Congressman Dave Camp (R-Mi), Chairman of the Committee on Ways and Means, has announced that the Committee will hold the second of two hearings on how accounting rules cause different types of businesses – specifically, publicly-traded and closely-held businesses – to evaluate tax policy choices differently. Whereas a previous hearing focused on financial accounting rules and publicly-traded companies, this hearing will focus on the special challenges faced by small and closely-held businesses that are less concerned with financial accounting rules but must confront tremendous complexity in dealing with tax accounting and various choice of entity regimes.   The hearing will take place on Wednesday, March 7, 2012 in room 1100 of the Longworth House Office Building at 10:00 a.m.

 

BACKGROUND:

 

    Unlike publicly-traded companies, closely-held companies often rely less on Generally Accepted Accounting Principles (“GAAP”) to report information to owners and creditors, although there are exceptions.  Instead, closely-held entities tend to focus almost exclusively on how tax policy changes affect cash flows. Closely-held companies, face their own set of challenges with regard to tax complexity and uncertainty.  These challenges range from compliance with complicated rules on inventory  accounting and cost recovery to numerous sets of tax rules governing different business forms. 

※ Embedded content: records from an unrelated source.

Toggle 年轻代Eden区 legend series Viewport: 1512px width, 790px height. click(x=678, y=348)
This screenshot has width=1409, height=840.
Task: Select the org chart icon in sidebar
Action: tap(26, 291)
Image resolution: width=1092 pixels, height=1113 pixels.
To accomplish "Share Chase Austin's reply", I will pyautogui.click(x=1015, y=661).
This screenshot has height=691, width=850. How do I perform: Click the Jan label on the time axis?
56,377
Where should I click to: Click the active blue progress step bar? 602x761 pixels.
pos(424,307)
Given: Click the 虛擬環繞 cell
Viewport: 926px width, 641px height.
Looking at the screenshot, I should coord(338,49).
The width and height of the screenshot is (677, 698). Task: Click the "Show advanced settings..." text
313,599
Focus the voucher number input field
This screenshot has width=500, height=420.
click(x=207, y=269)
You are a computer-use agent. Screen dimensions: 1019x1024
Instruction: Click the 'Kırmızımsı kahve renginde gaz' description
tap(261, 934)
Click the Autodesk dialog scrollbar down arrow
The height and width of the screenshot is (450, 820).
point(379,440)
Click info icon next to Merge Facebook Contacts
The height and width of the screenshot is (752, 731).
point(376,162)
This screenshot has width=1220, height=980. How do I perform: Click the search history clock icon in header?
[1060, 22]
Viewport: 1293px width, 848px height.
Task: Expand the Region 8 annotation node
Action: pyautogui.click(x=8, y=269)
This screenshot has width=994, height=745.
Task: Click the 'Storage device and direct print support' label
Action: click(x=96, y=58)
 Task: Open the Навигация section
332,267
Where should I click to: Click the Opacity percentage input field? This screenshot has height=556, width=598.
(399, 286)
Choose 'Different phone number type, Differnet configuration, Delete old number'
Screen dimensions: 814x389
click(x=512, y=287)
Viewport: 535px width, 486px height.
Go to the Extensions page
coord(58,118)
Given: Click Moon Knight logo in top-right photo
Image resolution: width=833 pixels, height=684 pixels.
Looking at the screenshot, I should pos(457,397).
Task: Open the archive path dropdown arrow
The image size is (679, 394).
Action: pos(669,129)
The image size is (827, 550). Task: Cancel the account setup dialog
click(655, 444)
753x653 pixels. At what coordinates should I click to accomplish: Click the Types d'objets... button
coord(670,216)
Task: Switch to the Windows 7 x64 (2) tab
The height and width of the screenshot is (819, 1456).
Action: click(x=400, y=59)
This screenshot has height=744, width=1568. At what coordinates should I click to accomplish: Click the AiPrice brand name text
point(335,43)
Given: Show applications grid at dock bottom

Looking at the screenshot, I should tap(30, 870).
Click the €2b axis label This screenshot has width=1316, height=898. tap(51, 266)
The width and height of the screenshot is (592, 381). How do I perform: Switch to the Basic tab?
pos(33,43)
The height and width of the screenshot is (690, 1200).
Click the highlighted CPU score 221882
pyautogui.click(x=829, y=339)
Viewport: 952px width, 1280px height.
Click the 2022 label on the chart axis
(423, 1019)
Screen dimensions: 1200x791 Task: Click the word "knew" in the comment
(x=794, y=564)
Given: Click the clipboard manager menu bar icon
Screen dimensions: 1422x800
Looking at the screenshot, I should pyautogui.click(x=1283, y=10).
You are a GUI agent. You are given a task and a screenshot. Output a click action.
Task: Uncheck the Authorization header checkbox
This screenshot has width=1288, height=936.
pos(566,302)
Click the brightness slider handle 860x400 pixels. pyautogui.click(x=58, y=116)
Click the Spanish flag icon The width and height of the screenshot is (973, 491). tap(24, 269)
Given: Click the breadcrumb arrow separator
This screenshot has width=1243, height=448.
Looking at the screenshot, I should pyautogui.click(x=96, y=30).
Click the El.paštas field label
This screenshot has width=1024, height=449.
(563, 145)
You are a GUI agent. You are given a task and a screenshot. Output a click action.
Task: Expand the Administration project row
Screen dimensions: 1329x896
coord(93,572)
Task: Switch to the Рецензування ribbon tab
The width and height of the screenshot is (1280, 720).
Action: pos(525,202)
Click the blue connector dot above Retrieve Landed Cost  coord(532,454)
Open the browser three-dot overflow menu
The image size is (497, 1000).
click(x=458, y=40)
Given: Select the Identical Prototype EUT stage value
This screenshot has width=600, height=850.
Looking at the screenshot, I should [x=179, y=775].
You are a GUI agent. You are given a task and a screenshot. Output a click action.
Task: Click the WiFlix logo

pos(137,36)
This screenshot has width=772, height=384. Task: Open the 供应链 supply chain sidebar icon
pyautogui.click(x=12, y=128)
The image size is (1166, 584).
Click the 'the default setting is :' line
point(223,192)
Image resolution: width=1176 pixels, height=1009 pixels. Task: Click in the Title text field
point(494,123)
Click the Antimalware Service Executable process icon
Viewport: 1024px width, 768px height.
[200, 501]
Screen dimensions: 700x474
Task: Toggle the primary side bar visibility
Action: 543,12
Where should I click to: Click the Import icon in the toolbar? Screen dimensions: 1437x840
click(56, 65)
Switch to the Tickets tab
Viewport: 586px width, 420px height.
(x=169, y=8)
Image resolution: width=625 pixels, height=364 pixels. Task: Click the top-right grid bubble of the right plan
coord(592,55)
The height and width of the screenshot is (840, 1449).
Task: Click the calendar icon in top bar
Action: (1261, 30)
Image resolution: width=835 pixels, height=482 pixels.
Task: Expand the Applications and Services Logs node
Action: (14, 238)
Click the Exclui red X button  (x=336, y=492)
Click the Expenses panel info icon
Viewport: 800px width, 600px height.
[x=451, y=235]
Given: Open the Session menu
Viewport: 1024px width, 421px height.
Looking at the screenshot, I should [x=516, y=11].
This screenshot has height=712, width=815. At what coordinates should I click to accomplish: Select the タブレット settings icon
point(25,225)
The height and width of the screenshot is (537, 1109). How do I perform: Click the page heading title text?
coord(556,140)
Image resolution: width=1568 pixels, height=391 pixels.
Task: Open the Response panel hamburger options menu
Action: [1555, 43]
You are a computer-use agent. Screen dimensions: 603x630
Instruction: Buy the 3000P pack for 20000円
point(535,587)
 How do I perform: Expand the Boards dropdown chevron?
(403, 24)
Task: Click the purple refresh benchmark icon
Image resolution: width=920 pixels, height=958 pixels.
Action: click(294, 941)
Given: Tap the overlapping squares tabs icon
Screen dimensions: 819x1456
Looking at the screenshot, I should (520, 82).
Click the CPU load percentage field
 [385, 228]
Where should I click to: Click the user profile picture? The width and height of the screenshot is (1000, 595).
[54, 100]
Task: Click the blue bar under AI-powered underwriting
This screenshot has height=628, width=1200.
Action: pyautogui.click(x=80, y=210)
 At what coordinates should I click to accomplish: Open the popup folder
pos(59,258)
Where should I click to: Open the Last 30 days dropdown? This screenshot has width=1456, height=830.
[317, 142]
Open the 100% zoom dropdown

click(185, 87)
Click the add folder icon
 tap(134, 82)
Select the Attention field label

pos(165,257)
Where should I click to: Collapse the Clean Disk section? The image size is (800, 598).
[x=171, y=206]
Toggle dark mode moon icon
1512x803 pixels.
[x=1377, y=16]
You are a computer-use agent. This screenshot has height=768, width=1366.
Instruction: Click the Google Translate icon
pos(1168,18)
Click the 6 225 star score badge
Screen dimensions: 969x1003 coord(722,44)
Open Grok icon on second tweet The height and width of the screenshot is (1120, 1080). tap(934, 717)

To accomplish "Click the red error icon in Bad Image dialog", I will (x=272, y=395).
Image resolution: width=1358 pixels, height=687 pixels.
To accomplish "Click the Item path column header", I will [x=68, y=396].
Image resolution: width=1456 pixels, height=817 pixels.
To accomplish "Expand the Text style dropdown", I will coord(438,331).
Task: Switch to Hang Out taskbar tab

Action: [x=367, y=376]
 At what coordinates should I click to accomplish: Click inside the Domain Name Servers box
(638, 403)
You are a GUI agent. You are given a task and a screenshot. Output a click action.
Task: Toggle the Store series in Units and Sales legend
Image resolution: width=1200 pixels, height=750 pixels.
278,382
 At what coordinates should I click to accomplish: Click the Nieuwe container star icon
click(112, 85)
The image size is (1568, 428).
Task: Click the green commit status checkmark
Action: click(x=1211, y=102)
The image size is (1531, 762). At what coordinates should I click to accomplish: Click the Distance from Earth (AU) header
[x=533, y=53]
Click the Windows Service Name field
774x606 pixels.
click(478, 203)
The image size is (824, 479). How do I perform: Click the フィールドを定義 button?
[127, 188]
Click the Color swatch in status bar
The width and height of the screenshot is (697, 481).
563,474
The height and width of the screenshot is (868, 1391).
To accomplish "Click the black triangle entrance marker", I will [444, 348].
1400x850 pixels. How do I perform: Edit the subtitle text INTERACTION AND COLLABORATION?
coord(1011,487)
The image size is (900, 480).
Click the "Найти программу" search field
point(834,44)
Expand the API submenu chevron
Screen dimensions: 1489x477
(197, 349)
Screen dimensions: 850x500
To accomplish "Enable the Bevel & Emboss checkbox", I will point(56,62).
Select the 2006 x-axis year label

   The three major business forms from which closely-held companies must choose for federal tax purposes are C corporations, S corporations, and partnerships, although a number of other types of business entities exist to serve specific purposes.  While C corporations are subject to entity-level tax and shareholders are again subject to tax on dividends and capital gains, S corporations and partnerships are “pass-through” entities that do not pay entity-level tax – rather partners and shareholders pay tax on their share of the entity’s income on their individual tax returns (and therefore under the individual rate schedule).  Companies must choose to operate under one of these regimes, and the choice can have significant tax consequences.  Many commentators recommend modifications to the choice of entity rules to reduce the potential distortions introduced by such rules – with ideas ranging from consolidating existing pass-through rules into a “unified pass-through regime”,  making it easier for closely-held C corporations to convert to pass-through status, or even subjecting some existing pass-through entities to double taxation as C corporations.  On the other hand, tax reform proposals that create too large a spread between the top corporate rate and the top individual rate risk exacerbating these distortions rather than reducing them.